Clin Auton Res. 2025 May 1. doi: 10.1007/s10286-025-01130-y. Online ahead of print.
ABSTRACT
PURPOSE: The aim of this work is to determine the relationship between the cross-sectional area (CSA) of the vagus nerve and cardiovagal function in people with multiple sclerosis (pwMS) and healthy controls (HC).
METHODS: We enrolled 50 pwMS and 50 HC. All participants underwent an ultrasound of the vagus nerve and autonomic nervous system testing. The Croatian version of the COMPASS-31 questionnaire was used as a measure of autonomic symptom burden. Cardiovagal function was evaluated with the respiratory sinus arrhythmia (RSA), Valsalva ratio (VR), and heart rate variability.

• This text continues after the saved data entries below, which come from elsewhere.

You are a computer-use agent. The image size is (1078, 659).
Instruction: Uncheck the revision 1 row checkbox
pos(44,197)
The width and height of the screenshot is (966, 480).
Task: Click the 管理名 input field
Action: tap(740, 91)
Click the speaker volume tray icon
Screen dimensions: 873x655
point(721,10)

RESULTS: The mean vagus CSA in pwMS was 2.03 ± 0.49 mm2 on the right side and 1.72 ± 0.38 mm2 on the left side. The mean vagus CSA in HC was 2.08 ± 0.50 mm2 on the right side and 1.74 ± 0.37 mm2 on the left side. There was no statistically significant difference between the two groups in right (p = 0.615) or left (p = 0.866) vagus CSA. In the HC, there was a statistically significant positive correlation between the mean right CSA and both RSA (rp = 0.331, p = 0.019) and VR (rp = 0.327, p = 0.020). On univariable linear regression analysis in the HC group, the mean right CSA was a predictor of both RSA (B = 5.599, 95% CI 0.974-10.224, p = 0.019) and VR (B = 0.253, 95% CI 0.041-0.466, p = 0.020). These findings were not present in pwMS.
CONCLUSIONS: The loss of correlation between vagus nerve CSA and parameters of parasympathetic nervous system function in pwMS corroborates the presence of cardiovagal dysfunction in multiple sclerosis.